Labels China world’s ‘most predatory economic government’.

Pompeo Calls China's Appeals for More Trade Openness a `Joke'
Mike Pompeo, U.S. secretary of state at a joint news conference in Washington, D.C., U.S., (Photographer: Andrew Harrer/Bloomberg)

(Bloomberg) -- Secretary of State Mike Pompeo amplified President Donald Trump’s tough line in a brewing trade war with China in a speech on Monday, saying U.S. action was long overdue and calling Chinese appeals for greater economic openness “a joke.”

Pompeo Calls China's Appeals for More Trade Openness a `Joke'

“Chinese leaders over these past few weeks have been claiming openness and globalization, but it’s a joke,” Pompeo told the Detroit Economic Club. “Let’s be clear. It’s the most predatory economic government that operates against the rest of the world today. This is a problem that’s long overdue in being tackled.”
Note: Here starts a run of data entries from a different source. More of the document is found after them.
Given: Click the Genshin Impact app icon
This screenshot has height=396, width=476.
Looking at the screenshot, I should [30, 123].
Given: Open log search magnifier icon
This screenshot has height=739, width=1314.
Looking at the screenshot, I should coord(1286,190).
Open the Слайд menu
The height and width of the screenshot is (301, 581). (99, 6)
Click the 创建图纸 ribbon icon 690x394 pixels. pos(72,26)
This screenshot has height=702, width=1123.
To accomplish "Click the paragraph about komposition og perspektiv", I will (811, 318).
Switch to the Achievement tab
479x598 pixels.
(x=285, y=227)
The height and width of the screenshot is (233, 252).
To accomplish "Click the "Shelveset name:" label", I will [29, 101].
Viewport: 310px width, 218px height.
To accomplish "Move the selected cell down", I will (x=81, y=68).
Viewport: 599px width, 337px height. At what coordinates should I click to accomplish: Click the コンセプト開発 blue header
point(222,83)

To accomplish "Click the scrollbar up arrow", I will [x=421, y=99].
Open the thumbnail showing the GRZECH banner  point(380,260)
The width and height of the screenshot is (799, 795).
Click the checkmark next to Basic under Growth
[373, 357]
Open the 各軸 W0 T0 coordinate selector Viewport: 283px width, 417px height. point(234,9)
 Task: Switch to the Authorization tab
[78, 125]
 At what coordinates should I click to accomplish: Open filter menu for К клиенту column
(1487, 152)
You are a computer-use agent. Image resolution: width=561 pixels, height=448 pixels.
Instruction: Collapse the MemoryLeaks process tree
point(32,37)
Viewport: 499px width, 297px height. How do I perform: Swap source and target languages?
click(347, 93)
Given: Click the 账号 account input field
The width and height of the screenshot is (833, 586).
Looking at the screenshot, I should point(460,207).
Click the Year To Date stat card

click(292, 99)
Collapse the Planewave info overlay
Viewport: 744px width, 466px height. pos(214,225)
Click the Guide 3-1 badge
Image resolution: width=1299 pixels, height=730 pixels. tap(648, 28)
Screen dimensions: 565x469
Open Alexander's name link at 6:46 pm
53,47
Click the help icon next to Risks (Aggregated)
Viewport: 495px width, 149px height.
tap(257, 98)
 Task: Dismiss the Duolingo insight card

With the speech, Pompeo dispensed with the conciliatory language that would normally imbue comments from the top U.S. diplomat. His remarks were especially jarring given that Pompeo delivered them in Michigan, a state that would likely be hard hit by a trade war with China and where businesses are deeply concerned about possible aftershocks.

Anxious Audience

Pompeo committed to the speech when he was director of the Central Intelligence Agency, and had planned to discuss the intersection of economics and espionage. But Trump named him secretary of state in March, and he instead used the opportunity to defend the president’s tough stance to an audience anxious about Chinese retaliation, particularly tariffs on U.S. automakers.

On Friday, Trump said the U.S. will impose duties on $50 billion in Chinese imports. China pledged retaliation and put forward a list of goods that could be affected, including cars and farm products. The U.S. duties are aimed at punishing China for abusing American intellectual-property rights and reducing the $376 billion trade deficit in goods with China.

Pompeo called China’s theft of U.S. intellectual property “an unprecedented level of larceny.” He framed Trump’s actions as a push to correct a trade framework distorted to the advantage of strategic adversaries of the U.S.

“If you look around, there have been those who have criticized some of the tariffs,” Pompeo said. “But just ask yourself, would China have allowed America do to it what China has done to America?”

Pompeo was more conciliatory toward U.S. allies such as Canada and Mexico despite Trump’s rift with the Group of Seven major industrialized democracies after a summit in Quebec this month. Trump backed out of a joint statement with the group upon hearing Canadian Prime Minister Justin Trudeau say Canada would be forced to respond to the U.S. decision setting tariffs on Canadian steel and aluminum.

“I’m convinced when the trade negotiations are complete that there will be more volume, more dollars, and greater freedom of trade between the United States and Canada,” Pompeo said. “I’m completely convinced of it. I’ve seen the work that’s going on, there were simply some things that were out of whack.”